Executive summary, before a wall of text:
I would like to have a test suite specifically dealing with fuzzy matching for user input of item names.
Why does "croll" mean "scroll of drastic healing"? It is neither the first such match by itemId or alphabetically.
How, exactly, do we match "mmj" to "magical mystery juice"?
I think, somehow, that the bulk of all that is via ItemDatabase.getMatchingNames(String substring) calling StringUtilities.getMatchingNames(ItemDatabase.canonicalNames, substring).
ItemDatabase.canonicalNames is an (alphabetically) sorted array of "canonical" (i.e. lower-cased) item names.
Given that, ItemDatabase.getCanonicalName and ItemFinder.getFirstMatchingItemName also have "heuristics", some of which seem to have become dead code, many years after it was first written.
1) Let's demystify fuzzy name matching via a test suite.
2) ItemDatabase.getMatchingNames returns a list of names to ItemFinder.getMatchingItemList, which will give an error if there are multiple matches after filtering. Usually. Why not "croll"?
3) All the CLI commands which want to match items - "pull", "closet", etc. - call that. Which is to say, ambiguous input may or may not match what the user wants or expects.
4) Why do "ambiguity" errors not abort the CLI command?
---------------------------------------------------------------
I generally think of "fuzzy matching" as substring matching - and yes, that is part of it - but if a substring can't narrow an item down to a single match, heuristics!
Some of it is in ItemDatabase.getCanonicalName(String itemName, int count, boolean subStringMatch).
The non-substring-match part has some oddities dealing with plurals, but is relatively straightforward.
But the substring matching when we look for all sorts of weird pluralization is chock full of heuristics.
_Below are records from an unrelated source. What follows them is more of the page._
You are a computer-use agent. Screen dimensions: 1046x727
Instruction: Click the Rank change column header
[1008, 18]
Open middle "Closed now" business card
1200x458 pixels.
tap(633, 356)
I think the idea was to let users type in plurals and we reduce them to a particular item id. I think that was before we made an effort to have accurate plurals for all items. Which is to say, parsing user input, rather than item names from KoL or ASH. (CLI scripts use the same commands as users might type - but I would hope that actual scripts will not depend on fuzzy matching.
But, look:
Code:
> pull 2 scrolls of drastic healing
[scrolls of drastic healing] has no matches.
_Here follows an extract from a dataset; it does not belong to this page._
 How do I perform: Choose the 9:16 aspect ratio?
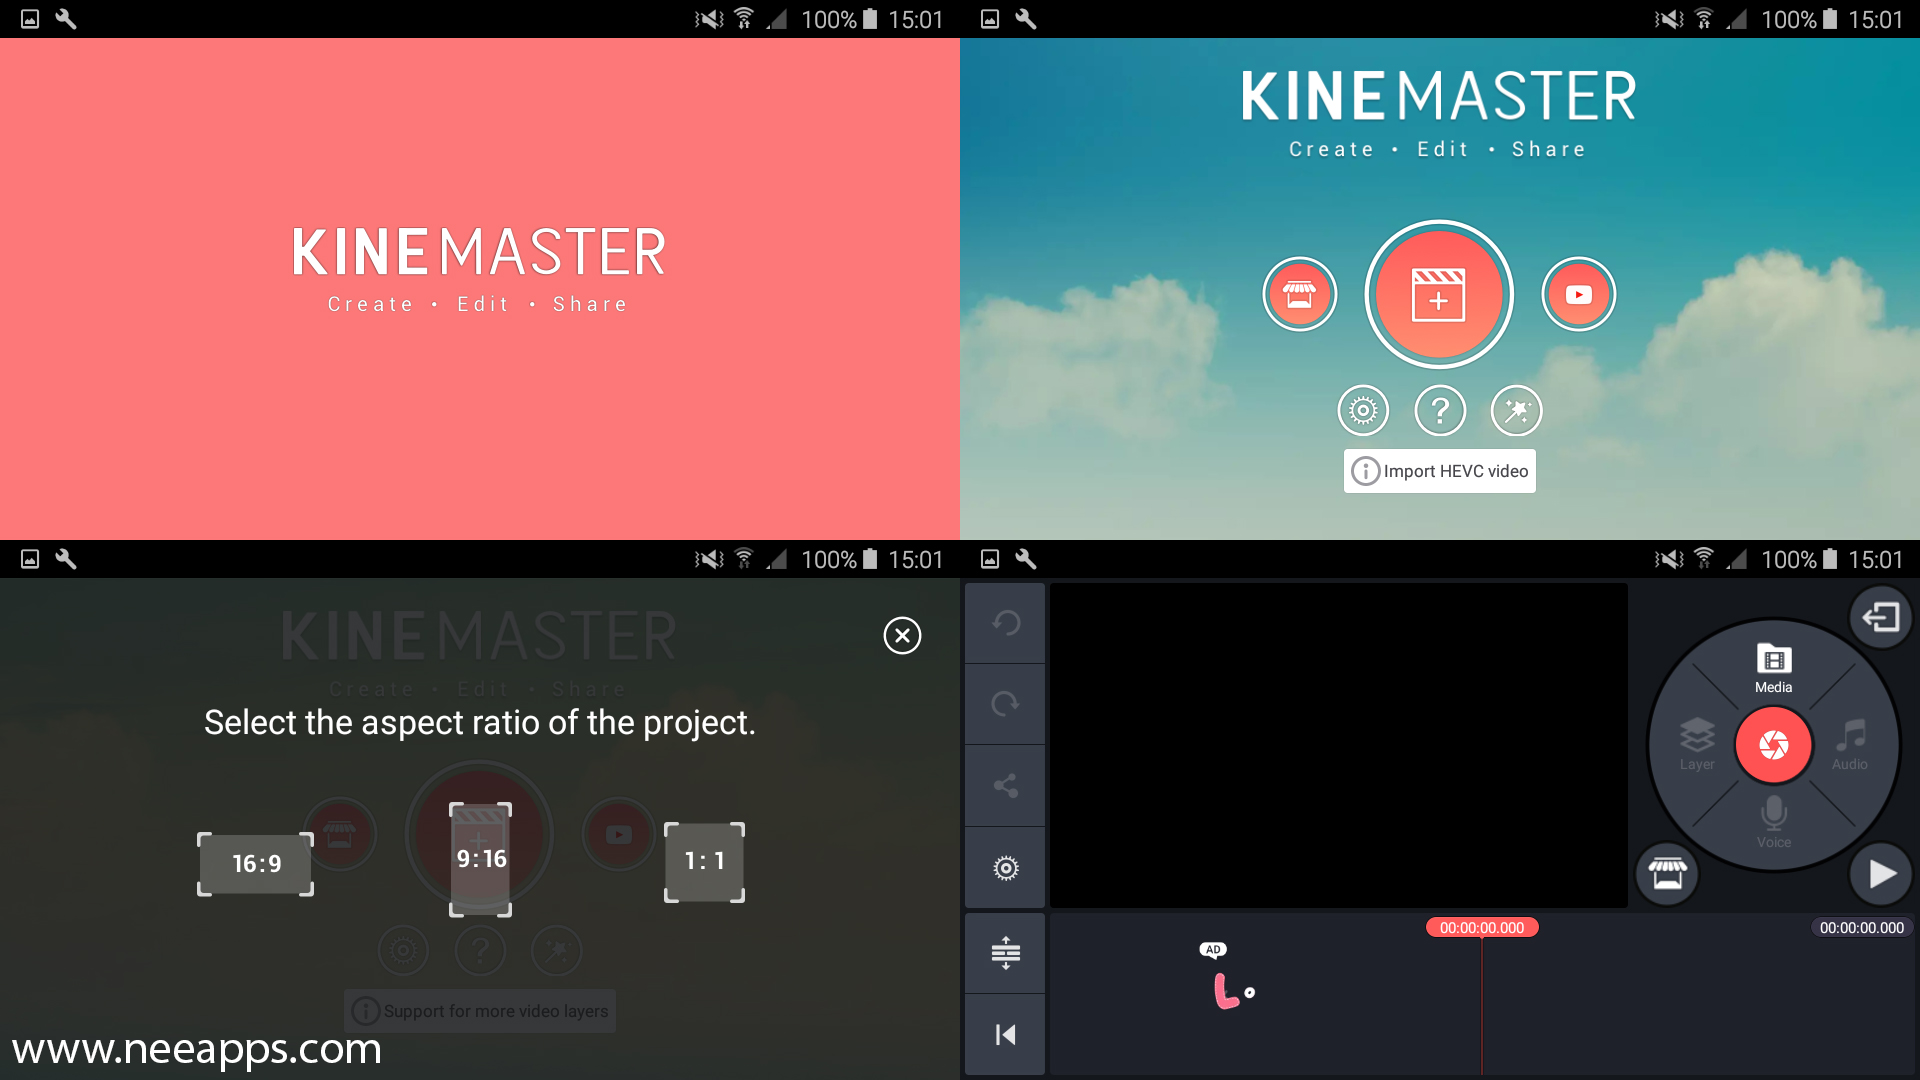[481, 859]
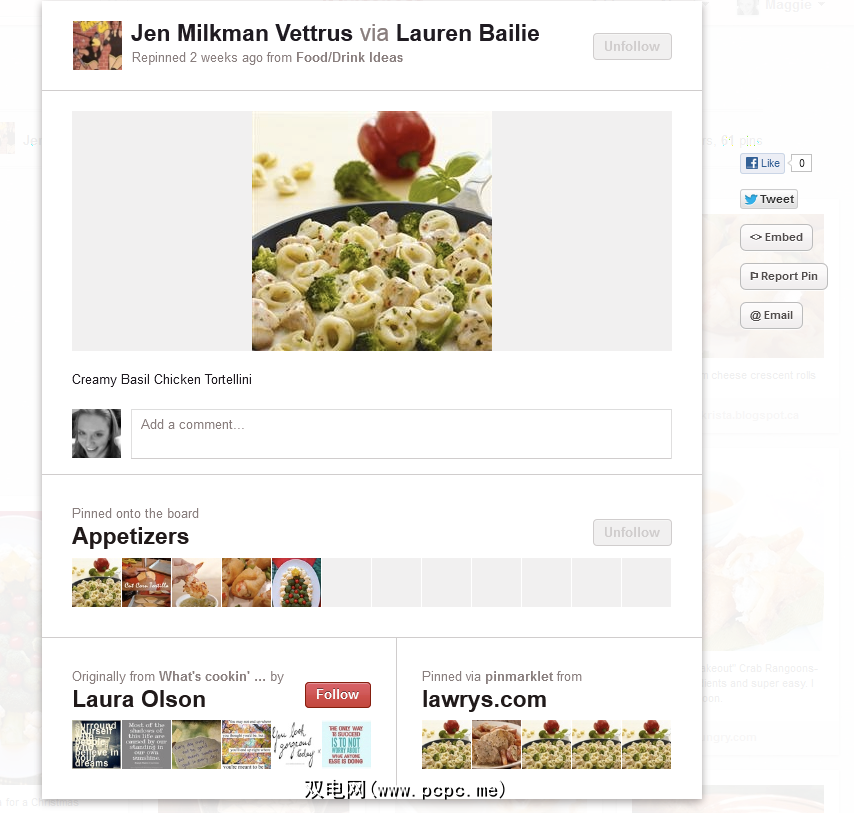The height and width of the screenshot is (813, 854).
Task: Open the Appetizers board title
Action: pos(131,536)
> pull 2 scroll of drastic healing
Pulling items from storage...
Requests complete
That is the legitimate plural of that item, but, even though ItemFinder knows we are asking for 2, it's not looking up the name in a way that will check for plurals.
Looking for callers of ItemDatabase.getCanonicalName where "count" might be something other than 1:
Code:
./persistence/ItemDatabase.java:1147: String name = ItemDatabase.getCanonicalName(itemName, count, substringMatch);
./persistence/ItemDatabase.java:1285: return ItemDatabase.getCanonicalName(canonicalName.split(" ")[1] + " snowcone", count);
The second is a recursive call in the method itself.
The first is in ItemDatabase.getItemIds(String itemName, int count, boolean subStringMatch).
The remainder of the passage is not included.